◆ WHAT TO PRODUCE ◆
Please edit the CMN passage below: give the stretch starting at "Also key in" and ending at "their patients had.", with "national celebrities" replaced by "famous entertainers".

◆ DOCUMENT SEGMENT ◆

════════════════

A big part of finding a place for CMN in the pantheon of telethons was plain hard work. Shannon and Lake both invested a great deal of their personal resources to put together the first telethon. Headquarters started out in Lake's Salt Lake City basement. There was lots of travel to line up sponsors, performers, and affiliates.
Also key in finding a niche for CMN was a formula that differentiated the new organization from the established fundraisers. Lake saw the potential in pairing national celebrities with local charity. CMN started with a focus on plowing money right back into the towns where it was raised. CMN also forged contracts with beneficiary children's hospitals requiring that those facilities operate on a non-profit basis and guarantee they would never turn away children or families for financial reasons. And CMN sought the broadest fundraising appeal by directing its money not just for research on or treatment of a specific disease but to children's hospitals in general for any needs their patients had.

════════════════

◆ EXCERPTED DATA ◆
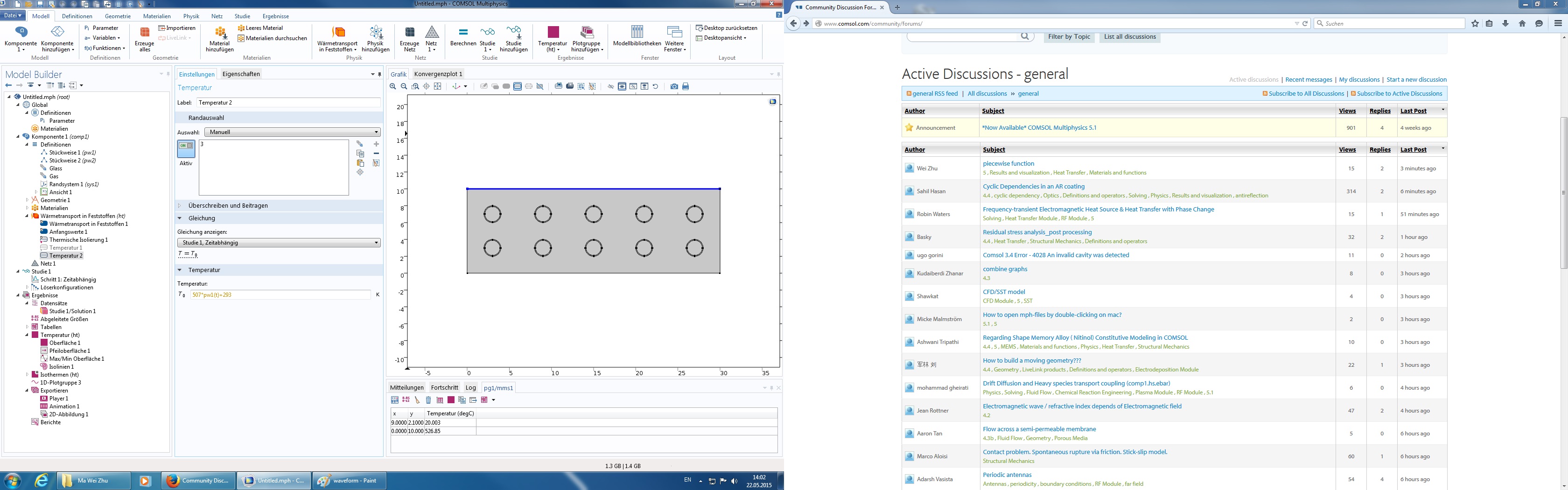The width and height of the screenshot is (1568, 490).
Task: Switch to the Physik ribbon tab
Action: click(x=191, y=16)
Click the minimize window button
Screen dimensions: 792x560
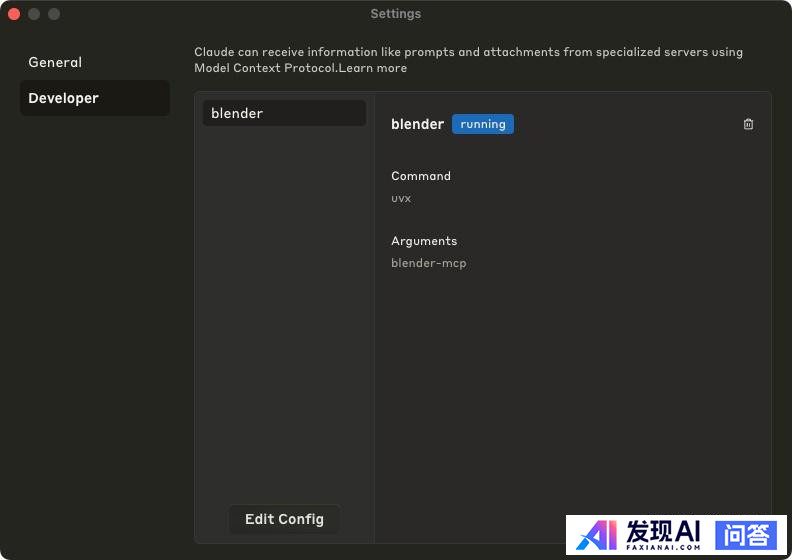34,14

════════════════

◆ SOLUTION TO THIS EXERCISE ◆
Also key in finding a niche for CMN was a formula that differentiated the new organization from the established fundraisers. Lake saw the potential in pairing famous entertainers with local charity. CMN started with a focus on plowing money right back into the towns where it was raised. CMN also forged contracts with beneficiary children's hospitals requiring that those facilities operate on a non-profit basis and guarantee they would never turn away children or families for financial reasons. And CMN sought the broadest fundraising appeal by directing its money not just for research on or treatment of a specific disease but to children's hospitals in general for any needs their patients had.